Tag Archives: SMA Syndrome

Hospital Trip #2, Day #13

I woke up this morning from another bad dream…the kind of dream where it’s just bad but you can’t remember the details.  It had something to do with a hospital and this is the second day in a row that it has happened.  It’s time to get out of here if this place is invading my dreams!

The first set of doctors to come through included the same doctor from yesterday (who asked about flatus!) but he had a whole new group of guys with him.  Later on, our nurse told us that there was a group of brand-new, first-year residents that started today and that’s who was in here.  She told us that we should’ve done something to scare them!  Luckily, they started when Mackenzie was feeling much better!  This morning the doctor told us that depending on how she did today, that we might could go home today.  He said they would stop the TPN and stop the pain pump and start oral medications.

Dr. Wattenbarger came in a little later with a new guy, too (I’m assuming he was brand new, too).  He checked on Mackenzie and was excited to see that she was doing even better than yesterday and said that he hoped we wouldn’t be here tomorrow when he stops by again.

Mackenzie didn’t want much to eat this morning…mornings are always the worst.  Getting up the first thing in the morning is the toughest and she is always much more sore and weepy then.  We did our lap and sat on the couch and when lunch finally came, she perked up and ate some corn.  She requested Starbuck’s but I ended up getting something for her from the Caribou Coffee that is downstairs and she drank a little bit of that.

The surgical doctors came in again and felt her stomach and asked more questions about gas and such.  They said that we will be here through tonight and they will see how she does with oral pain medicine.  Then tomorrow we’ll see how it has been going with eating and drinking and then talk about going home.

Our nurse came in around lunchtime to unhook her from the pain pump and the TPN and said that we could be going home today.  The nurses and doctors always have a different story!  I’ve definitely learned to not go on what one person says.  I mentioned to Amy (the nurse) what the doctors said and she said to just listen to what they said.  So…after some confusion, we are obviously here for the night (hopefully the last)!

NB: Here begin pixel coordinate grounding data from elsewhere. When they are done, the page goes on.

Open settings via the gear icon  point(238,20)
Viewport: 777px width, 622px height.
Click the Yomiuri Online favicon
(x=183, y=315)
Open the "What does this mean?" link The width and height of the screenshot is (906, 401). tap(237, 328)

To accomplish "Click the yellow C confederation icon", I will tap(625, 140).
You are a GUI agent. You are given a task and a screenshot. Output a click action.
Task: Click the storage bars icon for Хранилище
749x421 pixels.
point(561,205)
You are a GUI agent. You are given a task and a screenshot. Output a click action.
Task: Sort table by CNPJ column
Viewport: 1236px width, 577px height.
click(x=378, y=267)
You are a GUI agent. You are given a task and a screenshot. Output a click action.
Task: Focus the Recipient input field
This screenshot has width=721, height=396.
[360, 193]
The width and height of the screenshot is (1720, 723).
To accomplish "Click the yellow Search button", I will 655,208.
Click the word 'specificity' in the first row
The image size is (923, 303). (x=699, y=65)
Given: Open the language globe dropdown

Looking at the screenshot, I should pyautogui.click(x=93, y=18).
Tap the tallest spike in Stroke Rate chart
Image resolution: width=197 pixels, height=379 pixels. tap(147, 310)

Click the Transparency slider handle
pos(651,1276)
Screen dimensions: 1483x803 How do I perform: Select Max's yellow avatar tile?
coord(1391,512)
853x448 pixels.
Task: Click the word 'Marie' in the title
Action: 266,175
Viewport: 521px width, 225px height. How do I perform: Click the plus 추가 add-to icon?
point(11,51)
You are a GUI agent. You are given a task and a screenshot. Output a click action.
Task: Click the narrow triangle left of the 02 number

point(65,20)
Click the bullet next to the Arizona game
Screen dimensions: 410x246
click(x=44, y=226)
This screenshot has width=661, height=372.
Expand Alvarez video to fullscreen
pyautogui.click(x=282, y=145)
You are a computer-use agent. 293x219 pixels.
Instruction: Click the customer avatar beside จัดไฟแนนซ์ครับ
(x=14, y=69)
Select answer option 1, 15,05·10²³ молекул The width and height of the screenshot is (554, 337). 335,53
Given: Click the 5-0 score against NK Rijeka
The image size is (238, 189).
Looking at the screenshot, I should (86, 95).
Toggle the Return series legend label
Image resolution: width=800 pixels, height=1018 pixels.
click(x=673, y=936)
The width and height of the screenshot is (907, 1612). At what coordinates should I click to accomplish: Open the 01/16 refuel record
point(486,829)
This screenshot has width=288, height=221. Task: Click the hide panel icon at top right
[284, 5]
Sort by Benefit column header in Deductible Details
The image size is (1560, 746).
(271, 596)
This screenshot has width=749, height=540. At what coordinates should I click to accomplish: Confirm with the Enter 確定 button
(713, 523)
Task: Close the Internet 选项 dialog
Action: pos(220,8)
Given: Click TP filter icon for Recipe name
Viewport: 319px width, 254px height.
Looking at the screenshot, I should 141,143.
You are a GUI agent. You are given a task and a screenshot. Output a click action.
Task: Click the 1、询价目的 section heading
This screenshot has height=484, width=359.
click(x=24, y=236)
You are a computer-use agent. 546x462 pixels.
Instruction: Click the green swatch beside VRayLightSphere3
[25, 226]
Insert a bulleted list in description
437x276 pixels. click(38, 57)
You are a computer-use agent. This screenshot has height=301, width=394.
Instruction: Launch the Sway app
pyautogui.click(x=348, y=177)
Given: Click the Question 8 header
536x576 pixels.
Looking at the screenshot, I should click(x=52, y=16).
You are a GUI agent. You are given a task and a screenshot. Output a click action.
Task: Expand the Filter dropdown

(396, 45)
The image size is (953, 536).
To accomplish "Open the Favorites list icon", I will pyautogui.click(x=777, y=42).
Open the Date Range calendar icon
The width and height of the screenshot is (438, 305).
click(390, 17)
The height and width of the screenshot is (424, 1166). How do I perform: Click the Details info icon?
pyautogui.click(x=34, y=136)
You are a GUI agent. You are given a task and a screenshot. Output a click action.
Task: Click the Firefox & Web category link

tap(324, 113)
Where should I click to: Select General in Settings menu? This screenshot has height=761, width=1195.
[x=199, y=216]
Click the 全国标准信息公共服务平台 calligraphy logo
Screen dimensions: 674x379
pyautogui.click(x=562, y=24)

As soon as Mackenzie was unhooked from everything, I finally got her in the shower.  It went “ok”.  At least she wasn’t in tears this time like she was the last time.  She still hated getting one, but I felt much better afterwards, even though she may not have!  I’m going to invest in a hand-held shower for home like they have here…they just make everything so much easier.

After the shower, physical therapy came in to check on how she was doing getting in and out of the bed (since that is what we’re still having trouble with).  She got in the bed ok by herself, but still needs help getting out.  PT cleared her for discharge, but we’re still working on getting her out of the bed by herself.

Now that she’s free from tubes and lines, I was able to wheel her down in the wheelchair to the cafeteria.  On the way in, we passed by Dr. Wormer – he was very excited to see her free from lines and smiling!  She wanted a salad so that’s what she got.  She ate about half of it and drank about half of a strawberry banana smoothie from McDonald’s 🙂

Getting ready for a ride in the wheelchair!
Getting ready for a ride in the wheelchair!

We walked around some and went up to the rooftop garden for a while.  We actually ended up going up there twice today!

When dinner came, she ate most of the chicken and all of her Jell-O.  Around 7:30pm, she was asking for more salad, so she ate another half of a salad.  I would say her appetite is definitely coming back!

They stopped the morphine pump around lunchtime today and since then she hasn’t had any medicine by mouth.  She is hard-headed about taking medicine by mouth so I doubt she will even want any.  She didn’t even take any by mouth after she had her back surgery.  Well, the few she did take came right back up so it couldn’t have helped any.  Today she’s only had pain when she laughs…which she is finally doing more of now, thank goodness!  Right now she only has the PICC line still in, but hopefully they will take that out in the morning.  At least tonight we don’t have the IV lines anymore, so we won’t be woken up all night with the beeping machines.

Pray that this is our last night in here!

All clean and free of tubes and lines!
All clean and free of tubes and lines!